Hello,
Could you, please, confirm that the calculation of the input size of the fully connected linear layer in the SimpleEmbeddingNetwork class of the first lab of the module is correct (please, see the attached screenshot):
To me having 224x224 input image size and three nn.MaxPool2d(2, stride=2) modules, the size should be calculated by: 128 * 28 * 28 (since 224/2/2/2 = 28, but not 25).
Thank you!
Notice that the Conv2d layers there do not specify “same” padding. So you can’t assume that the output is the same size, right? The formula is:
n_{out} = \displaystyle \lfloor \frac {n_{in} + 2p - f}{s} \rfloor + 1
Where p is the padding (0 by default), s is the stride (defaults to 1) and f is the filter size (kernel size).
You have two layers each with f = 5, followed by one with f = 3 with MaxPool layers after each. What does that give you as the output shape?
The higher level point is that the code was just given to you. Did you try running it? If your theory is correct, then it should explode and catch fire, but I’ll bet that it doesn’t. It’s worth working through the implications of what I said in the previous reply.
Just to work through the first conv layer:
n_{out} = 224 + 2 * 0 - 5 + 1 = 220
Then the MaxPool layer will give you 110 as the output dimension of the layer. Not the same as \frac {224}{2}, right?
The rest is left as an exercise to the reader. 
IF I CALCULATE LAYER WISE
First Convolution and Maxpooling
The input is an RGB image of 224 x 224 x 3
Conv2d layer 1 - Using 32 filters with a 5Ă—5 kernel (stride 1, no padding), the output spatial dimension is ( 224-5) + 1 = 220.
Output = 220 x 220 x 32 feature map
Maxpool 2d layer 1 - with a 2 x 2 kernel and stride 2, the dimension are halved
Output 220/2= 110
Output shape is 110 x 110 x 32 feature map.
Second Convolution and MaxPooling
Conv2d layer 1 - Using 64 filters with a 5Ă—5 kernel (stride 1, no padding), the output spatial dimension is (110-5) + 1 = 106
Output = 106 x 106 x 64 feature map
Maxpool 2d layer 1 - with a 2 x 2 kernel and stride 2, the dimension are halved
Output 106/2=53
Output shape is 53 x 53 x 64 feature map.
Third Convolution and MaxPooling
Conv2d layer 1 - Using 32 filters with a 3x3 kernel (stride 1, no padding), the output spatial dimension is (53- 3)+ 1 = 51
Output = 51 x 51 x 128 feature map
Maxpool 2d layer 1 - with a 2 x 2 kernel and stride 2, the dimension are halved
Output 51/2 = 25
Output shape is 25 x 25 x 128 feature map.

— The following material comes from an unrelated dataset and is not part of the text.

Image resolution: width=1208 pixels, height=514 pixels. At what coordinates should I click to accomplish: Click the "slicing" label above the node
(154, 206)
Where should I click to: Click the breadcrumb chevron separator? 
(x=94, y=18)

So input dimension for the first fully connected layer is the final feature map’s height, width, and depth
128 x 25 x 25
Another high level point here is that you really can’t start your ML/DL learning by taking this PyTorch specialization. You need to take DLS first, so that you understand the different types of networks (Fully Connected, ConvNets, RNNs and so forth), the fundamentals of how they work and what they are used for. The PyTorch series assumes you already know the fundamentals and then proceeds to show you how to build those things in torch. In DLS C4 (ConvNets), it shows many examples of conv layers which reduce the dimensions even before the pooling layers.

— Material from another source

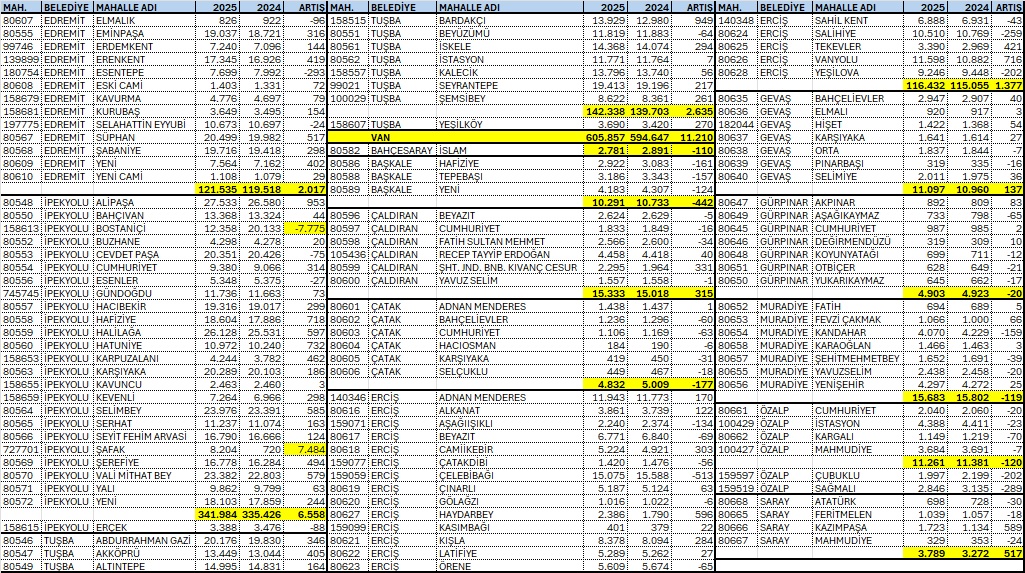The width and height of the screenshot is (1025, 573).
Task: Click the Erciş 2025 subtotal 116.432
Action: pos(929,86)
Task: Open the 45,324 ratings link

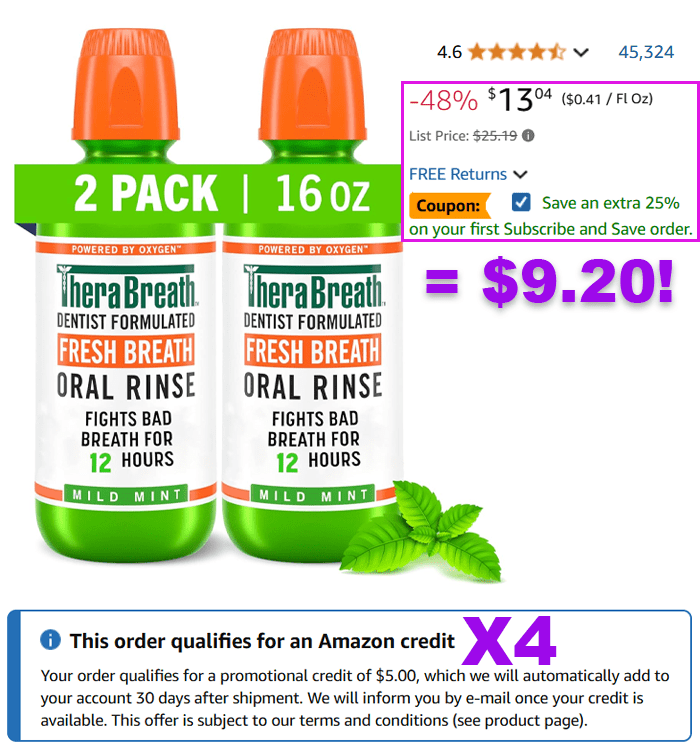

Thank you! Yes, I missed the different kernel sizes in layers, sorry (inertia of thinking from the previous courses/modules where it was always equal to 3).
The second false alarm in a row on my part (after a few valid ones). It seems I need to start being more careful and thoroughly research the topics I ask about. And I will do so.
Thank you again.
Yes, we have seen lots of instances of conv layers that preserved the dimensions up to this point, but if you go back and check they all include non-zero padding. Without padding, conv layers reduce the output size. Even with padding they can also reduce the size especially if the stride is > 1. Here’s a thread about the surprising behavior of padding=same in TF anyway.

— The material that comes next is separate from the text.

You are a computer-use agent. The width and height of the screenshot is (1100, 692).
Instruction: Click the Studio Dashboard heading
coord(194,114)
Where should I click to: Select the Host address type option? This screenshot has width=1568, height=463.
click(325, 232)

Just to be sure we are clear here, the kernel_size = 5 is not what triggers the reduction in size. It is the fact that p = 0 for all the layers in this case. The amount of padding you need to get the same output size varies depending on the kernel size. If we make the simplifying assumption that s = 1, then it’s easy to solve for p:
n_{in} = n_{in} + 2p -f + 1
2p = f - 1
p = \displaystyle \frac {f - 1}{2}
So if f = 3, then we need p = 1.
If f = 5, then p = 2.
And so forth …
Note that if f = 3 and p = 0 you also get a reduction in size.
Yes, thank you. I understand how it works and what these parameters mean and how they relate to each other. I mentioned kernel sizes because their difference appeared explicitly in the code, but I still missed it, sorry.